▶ Estratto

Ritrovato l’antenato del DVD: leggeva lo “spirito” della città

“Ci pensi che quasi 2mila e 300 anni fa le mani di una donna tessevano una tela usando quest’oggetto e lo offrivano agli Dei e alla natura?”
È stato rinvenuto in superficie, sul Pancrazio, nei pressi del castello svevo, dopo il passaggio di una ruspa. È soltanto un dischetto in argilla con due forellini, ma Pietro Salzano e Franco Gagliardi, raffinati fotografi, lo maneggiano con cura. Quasi fosse vivo, lo mostrano ai propri figli ed ai loro amici, lasciando che lo sfreghino con le manine come la lampada di Aladino. Sono due appassionati esploratori degli angoli più nascosti di Cosenza, luoghi che spesso attraversiamo distratti, senza coglierne il valore storico e naturalistico. Più che da un hobby, sono animati da un’irresistibile attrazione. Operatore in un call center il primo, distributore di farmaci il secondo, appena possono, si concedono delle evasive ricognizioni tra fossili e ruderi, nelle boscaglie dove nessun ricercatore ormai più si spinge. E catturano immagini suggestive, raccattano reperti che non t’aspetti. “Mentre cammini con la macchina fotografica tra le mani, non vedi niente: tutto ti sfugge. Però basta fermarti per un istante e guardarti intorno per scoprire dettagli incredibili”, spiegano.
“Ma quello… è un oscillum!” A riconoscere il valore storico dell’ultimo ritrovamento è stata Giada Chiodo, laureanda in archeologia, anche lei operatrice presso un call center. Pietro lo ha tirato fuori da una borsa e glielo ha mostrato, al termine di una giornata di lavoro. Con l’entusiasmo dell’astronomo che osservando un corpo celeste all’improvviso ne riconosce l’identità, lei ne ha scoperto le origini. Pur senza sbilanciarsi, la giovane studiosa ha visto in quel manufatto circolare una narrazione che sovente sfugge ai professionisti della ricerca, spesso annidati negli uffici della Soprintendenza dove anche le menti migliori si abbozzolano per mutarsi in larve di impiegati.

▶ Dati archiviati
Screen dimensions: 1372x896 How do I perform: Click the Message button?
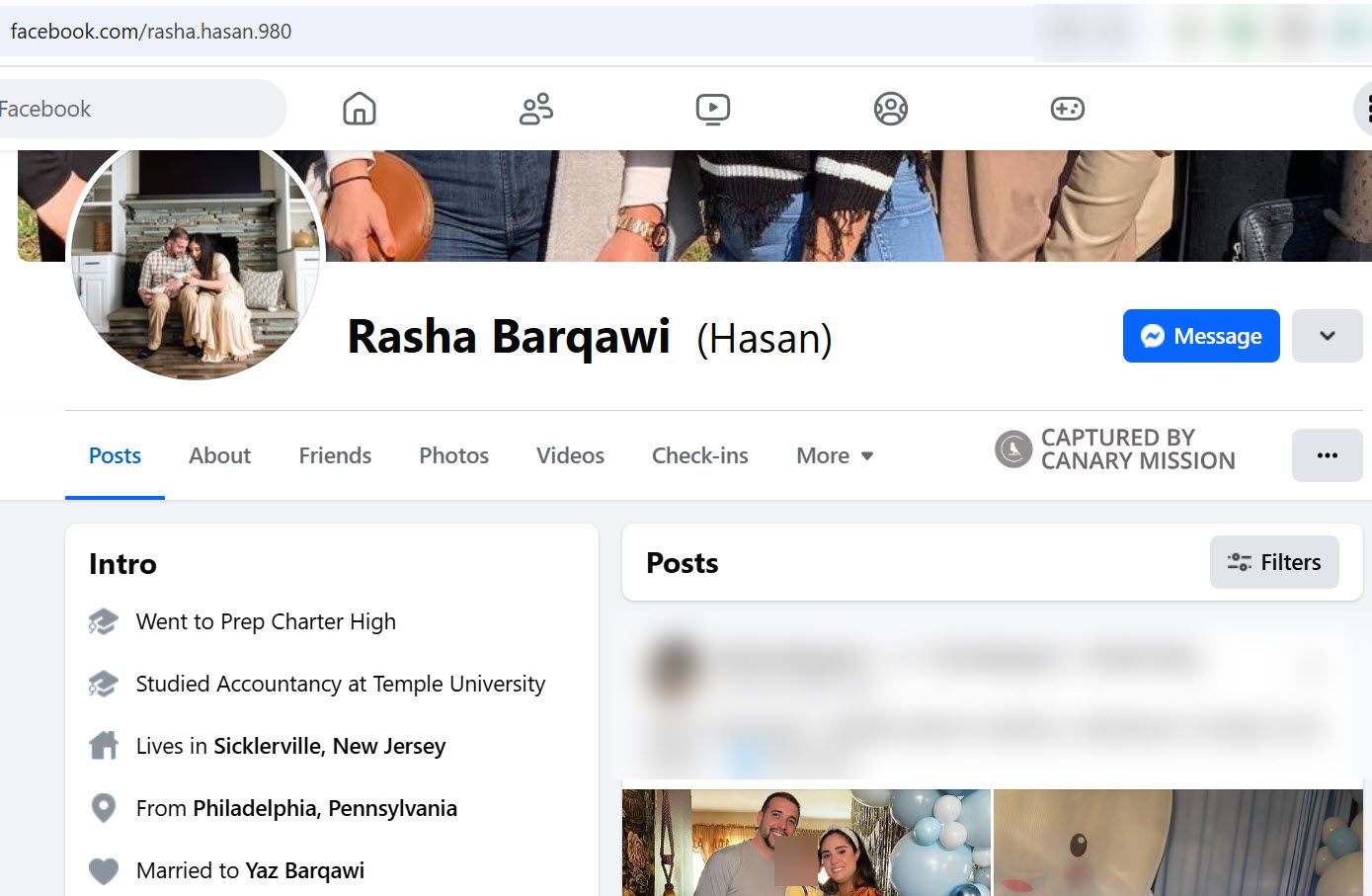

▶ Istruzioni del compito
Ricopia per intero l'articolo sul ritrovamento dell'oscillum a Cosenza riportato sopra, senza alcuna modifica.

▶ Risposta svolta
Ritrovato l’antenato del DVD: leggeva lo “spirito” della città

“Ci pensi che quasi 2mila e 300 anni fa le mani di una donna tessevano una tela usando quest’oggetto e lo offrivano agli Dei e alla natura?”
È stato rinvenuto in superficie, sul Pancrazio, nei pressi del castello svevo, dopo il passaggio di una ruspa. È soltanto un dischetto in argilla con due forellini, ma Pietro Salzano e Franco Gagliardi, raffinati fotografi, lo maneggiano con cura. Quasi fosse vivo, lo mostrano ai propri figli ed ai loro amici, lasciando che lo sfreghino con le manine come la lampada di Aladino. Sono due appassionati esploratori degli angoli più nascosti di Cosenza, luoghi che spesso attraversiamo distratti, senza coglierne il valore storico e naturalistico. Più che da un hobby, sono animati da un’irresistibile attrazione. Operatore in un call center il primo, distributore di farmaci il secondo, appena possono, si concedono delle evasive ricognizioni tra fossili e ruderi, nelle boscaglie dove nessun ricercatore ormai più si spinge. E catturano immagini suggestive, raccattano reperti che non t’aspetti. “Mentre cammini con la macchina fotografica tra le mani, non vedi niente: tutto ti sfugge. Però basta fermarti per un istante e guardarti intorno per scoprire dettagli incredibili”, spiegano.
“Ma quello… è un oscillum!” A riconoscere il valore storico dell’ultimo ritrovamento è stata Giada Chiodo, laureanda in archeologia, anche lei operatrice presso un call center. Pietro lo ha tirato fuori da una borsa e glielo ha mostrato, al termine di una giornata di lavoro. Con l’entusiasmo dell’astronomo che osservando un corpo celeste all’improvviso ne riconosce l’identità, lei ne ha scoperto le origini. Pur senza sbilanciarsi, la giovane studiosa ha visto in quel manufatto circolare una narrazione che sovente sfugge ai professionisti della ricerca, spesso annidati negli uffici della Soprintendenza dove anche le menti migliori si abbozzolano per mutarsi in larve di impiegati.